* Problem set
**A)** Rewrite as a short list the paragraph in the PySpark JSON tutorial that begins "JSON consists of key and value pair."
**B)** Write what comes next in the PySpark JSON tutorial, picking up after its last line.
# start of Passage
# Working with JSON data in PySpark

- JSON stands for JavaScript Object Notation. JSON data is a long-standing data interchange format that became massively popular for its readability and its relatively small size. 

- JSON consists of key and value pair. Keys are always strings, and values can take numerical, Boolean, string, or null values.

## 1. Data Ingestion

In [7]:
# Creating a SparkSession
from pyspark.sql import SparkSession
spark = SparkSession.builder.getOrCreate()

In [8]:
# Loading a file
shows = spark.read.json("./data/shows/shows-silicon-valley.json") 
shows.count()

In [10]:
# Loading many files 
three_shows = spark.read.json("./data/shows/shows-*.json", multiLine=True)
three_shows.count()

## 2. Breaking the second dimension with complex data types

In [16]:
shows.printSchema()

root
 |-- _embedded: struct (nullable = true)
 |    |-- episodes: array (nullable = true)
 |    |    |-- element: struct (containsNull = true)
 |    |    |    |-- _links: struct (nullable = true)
 |    |    |    |    |-- self: struct (nullable = true)
 |    |    |    |    |    |-- href: string (nullable = true)
 |    |    |    |-- airdate: string (nullable = true)
 |    |    |    |-- airstamp: string (nullable = true)
 |    |    |    |-- airtime: string (nullable = true)
 |    |    |    |-- id: long (nullable = true)
 |    |    |    |-- image: struct (nullable = true)
 |    |    |    |    |-- medium: string (nullable = true)
 |    |    |    |    |-- original: string (nullable = true)
 |    |    |    |-- name: string (nullable = true)
 |    |    |    |-- number: long (nullable = true)
 |    |    |    |-- runtime: long (nullable = true)
 |    |    |    |-- season: long (nullable = true)
 |    |    |    |-- summary: string (nullable = true)
 |    |    |    |-- url: string (nullable = true

In [17]:
print(shows.columns)

['_embedded', '_links', 'externals', 'genres', 'id', 'image', 'language', 'name', 'network', 'officialSite', 'premiered', 'rating', 'runtime', 'schedule', 'status', 'summary', 'type', 'updated', 'url', 'webChannel', 'weight']


## 2.1 When you have more than one value: The array

PySpark arrays are containers for values of the same type. To work a little with the array, let's get a subset from the show dataset.

In [29]:
# Selecting two columns
array_subset = shows.select("name", "genres")
array_subset.show()

+--------------+--------+
|          name|  genres|
+--------------+--------+
|Silicon Valley|[Comedy]|
+--------------+--------+



To take to the value inside the array, you need to extract them. There are many ways to exract elements from an array. Let me show that.

In [19]:
import pyspark.sql.functions as F
array_subset = array_subset.select(
    "name",
    array_subset.genres[0].alias("dot_and_index"), 
    F.col("genres")[0].alias("col_and_index"),
    array_subset.genres.getItem(0).alias("dot_and_method"), 
    F.col("genres").getItem(0).alias("col_and_method"),
)
array_subset.show()
# end of Passage
# start of Provided material
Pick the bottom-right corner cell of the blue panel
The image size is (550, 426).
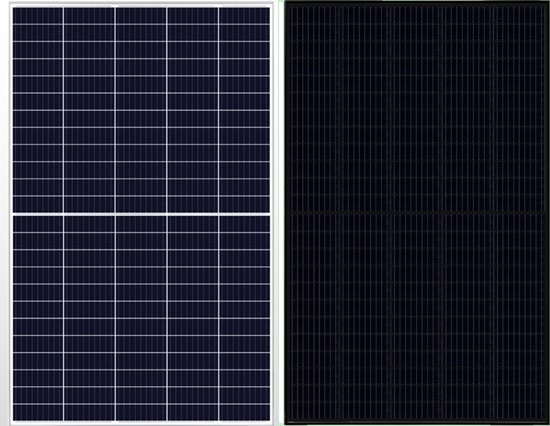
# end of Provided material
* Results for the exercise
**A)**
- JSON is made of key-value pairs.
- Keys are always strings.
- Values can be numerical, Boolean, string, or null.

**B)**
+--------------+-------------+-------------+--------------+--------------+
|          name|dot_and_index|col_and_index|dot_and_method|col_and_method|
+--------------+-------------+-------------+--------------+--------------+
|Silicon Valley|       Comedy|       Comedy|        Comedy|        Comedy|
+--------------+-------------+-------------+--------------+--------------+



Let's take a look at how to perform multiple operations on an array column.

In [20]:
array_subset_repeated = array_subset.select(
    "name",
    # lit() is used to create scalar columns.
    F.lit("Comedy").alias("one"),
    F.lit("Horror").alias("two"),
    F.lit("Drama").alias("three"),
    F.col("dot_and_index"),
).select(
    "name",
    # The array method is used to create an array.
    F.array("one", "two", "three").alias("Some_Genres"), 
    # The array_repeat is used to repeat the values five times within an array.
    F.array_repeat("dot_and_index", 5).alias("Repeated_Genres"), 
)
array_subset_repeated.show(1, False)

+--------------+-----------------------+----------------------------------------+
|name          |Some_Genres            |Repeated_Genres                         |
+--------------+-----------------------+----------------------------------------+
|Silicon Valley|[Comedy, Horror, Drama]|[Comedy, Comedy, Comedy, Comedy, Comedy]|
+--------------+-----------------------+----------------------------------------+



In [21]:
# Using the size method
array_subset_repeated.select(
    "name", 
    # The size method is used to compute a number of elements.
    F.size("Some_Genres"), F.size("Repeated_Genres") 
).show()

+--------------+-----------------+---------------------+
|          name|size(Some_Genres)|size(Repeated_Genres)|
+--------------+-----------------+---------------------+
|Silicon Valley|                3|                    5|
+--------------+-----------------+---------------------+



In [22]:
# Using the array_distrinct method
array_subset_repeated.select(
    "name",
    # The array_distrinct method is used to remove duplicate values.
    F.array_distinct("Some_Genres"),
    F.array_distinct("Repeated_Genres"), 
).show(1, False)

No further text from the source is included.